Sad and sorry is our lot.
Gilbert and Sullivan productions have become an endangered species in New York. In the not too distant past, the city hosted frequent visits from the D’Oyly Carte, which preached the Savoyard gospel lovingly from on high. Lesser companies filled gaps between seasons. The New York City Opera staged large-scale efforts of its own.
Now we just have the New York Gilbert and Sullivan Players – aka NYGASP – sporadically complemented by the quasi-amateurish Blue Hill Troupe. On Saturday, NYGASP invaded the little auditorium at the College of Criminal Justice with a rare object all sublime: The Sorcerer.
Written in 1877, it represents the third G&S collaboration and offers previews of coming attractions: vocal-character casting, crazed patter, Victorian satire and grand-opera burlesque. Success at the time was modest. Even at 135 the piece remains primarily a lure for the connoisseur.
And so it was here. One had to admire the tunes and the plot convolutions, even if the tunes vacillated in quality and the convolutions resisted neat resolution – judged by the later G&S standards. One had to applaud a high-spirited ensemble and, as always, the bravado of Albert Bergeret, who conducts, directs, arranges, produces and, for all we know, irons the costumes and sweeps the stage.
Still, it was hard to overlook certain inequities: rudimentary scenery, grab-bag costumes, a scratchy orchestra and fussy dance routines. Also problematic: nearly everyone seemed encouraged to mug rather than act. Gilbert always instructed his players to sustain earnestness even while mouthing absurdities. Somehow that crucial message has gotten lost.

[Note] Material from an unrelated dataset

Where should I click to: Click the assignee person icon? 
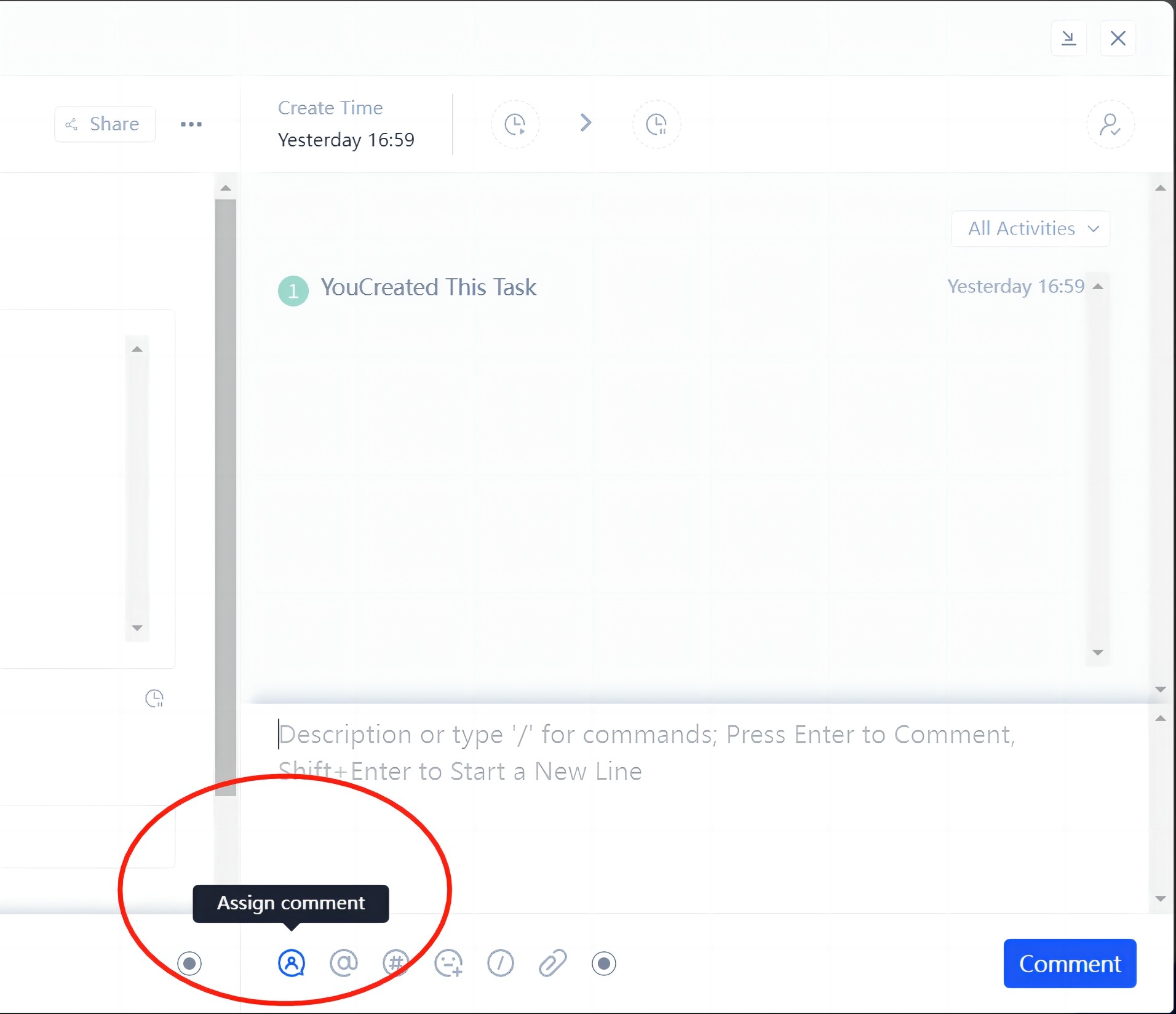tap(1110, 124)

The somewhat uneven NYGASP cast was dominated by Stephen O’Brien, a cuddly rather than sinister sorcerer who elegantly skimmed the traps of “My name is John Wellington Wells”. Richard Alan Holmes registered nice mock-dignity as Vicar Daly, and even mustered a reasonable facsimile of a trill. Daniel Greenwood sounded ardent, acted arch as the tenor-hero, sweetly counterbalanced by Kimilee Bryant as his slightly shrill betrothed. Keith Jurosko exuded crisp savoir-faire as old Marmaduke.